Ashok Malik: So not always. I have heard the word totalitarian used by Ananya and Mr Khilnani to speak about liberalism perhaps being a threat at some point. And I don't think I have serious concerns in 2014, because I said some framework has been defined and I don't think whatever, whoever is elected in 2014 is going to necessary bring in a totalitarian system or threaten Indian pluralism or a pluralistic society.

Prof Khilani: By the way I agree with that. I didn't say, I didn't talk about totalitarianism as a threat we face.

Ashok Malik:
So if he or she, we all are talking about he with a capital 'H'. If he does get elected, if he doesn't deliver, he will be kicked out, as I'm quite confident about India and Indian democracy. Ananya spoke about new forces, which came in the early 1990s, economic changes, identity issues, a new foreign policy or whole sort of issues, which followed the breakdown of the old Congress system, though the Congress is a very big party.

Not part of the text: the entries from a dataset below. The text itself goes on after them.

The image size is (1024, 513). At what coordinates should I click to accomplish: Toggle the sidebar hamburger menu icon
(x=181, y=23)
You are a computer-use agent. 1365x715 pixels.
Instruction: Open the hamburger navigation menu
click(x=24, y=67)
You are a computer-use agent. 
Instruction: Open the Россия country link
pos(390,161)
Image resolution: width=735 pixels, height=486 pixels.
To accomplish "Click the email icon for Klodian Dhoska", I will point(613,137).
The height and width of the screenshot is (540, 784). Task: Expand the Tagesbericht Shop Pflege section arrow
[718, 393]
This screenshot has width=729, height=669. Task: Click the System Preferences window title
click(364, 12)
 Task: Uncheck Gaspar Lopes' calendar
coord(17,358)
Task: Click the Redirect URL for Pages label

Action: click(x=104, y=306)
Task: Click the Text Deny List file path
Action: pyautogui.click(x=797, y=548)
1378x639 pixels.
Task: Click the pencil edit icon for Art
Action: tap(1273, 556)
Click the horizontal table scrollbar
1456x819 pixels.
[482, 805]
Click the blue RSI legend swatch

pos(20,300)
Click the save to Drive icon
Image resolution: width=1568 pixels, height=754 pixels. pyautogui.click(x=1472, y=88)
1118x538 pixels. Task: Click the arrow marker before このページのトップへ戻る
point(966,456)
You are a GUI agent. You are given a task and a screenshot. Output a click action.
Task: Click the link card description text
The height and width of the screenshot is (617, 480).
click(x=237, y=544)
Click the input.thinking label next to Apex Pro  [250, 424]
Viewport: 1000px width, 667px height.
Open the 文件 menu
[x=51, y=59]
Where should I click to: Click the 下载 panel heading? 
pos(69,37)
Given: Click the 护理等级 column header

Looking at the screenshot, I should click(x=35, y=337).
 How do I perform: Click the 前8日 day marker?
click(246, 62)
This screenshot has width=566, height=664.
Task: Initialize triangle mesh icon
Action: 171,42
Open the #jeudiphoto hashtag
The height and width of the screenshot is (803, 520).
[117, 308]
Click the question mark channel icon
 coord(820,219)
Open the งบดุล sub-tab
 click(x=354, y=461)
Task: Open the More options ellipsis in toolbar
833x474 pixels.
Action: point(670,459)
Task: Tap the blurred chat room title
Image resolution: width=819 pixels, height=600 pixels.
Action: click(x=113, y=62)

I think this led to a period of regional fragmentation where a national party became weaker. I imagine in another 10 or 15 years national parties will actually come back and be stronger in say 2020 like in 1995. But there will be a different form of national politics. Because the implications of economic growth which are there before us, the implication of urbanisation, of more rapid urbanization as never before and of a growing youth population with its aspirations, and this, across rural, over all India, will build pan-Indian constituencies; and of course televison, it's a big game changer; will build an pan Indian political appeal which may help one politician or another, that's immaterial. But I do think the role for national parties will actually increase in the foreseeable future.

NDTV: Mr Sibal final words and thoughts for you tonight really. The big idea you would like to see, in not in the next elections not even the 2014 elections, but the elections of the governments of India in future and focus which you think have been left out now. What do you think?

Kapil Sibal: I think fundamentally the role of the bureaucracy in the delivery system has to be fleshed out. I mean today the bureaucracy is limited, is afraid, believe that by taking decisions, tomorrow they will be prosecuted for bonafide decisions, any election process is not going to change that. So we need to think about what is the kind of bureaucracy that we want in India and how is the delivery system to be made effective. I think we should look into this fundamental issue, which nobody is debating because all of us, wherever we are, wherever we are sitting, have to work towards one aim, to make India a strong, competitive nation where all of us participate in the life of the nation.

NDTV: And I hope that these are the Ideas that will be debated in the many political campaigns and rallies. Thank you all for joining me. It's been a pleasure, thank you.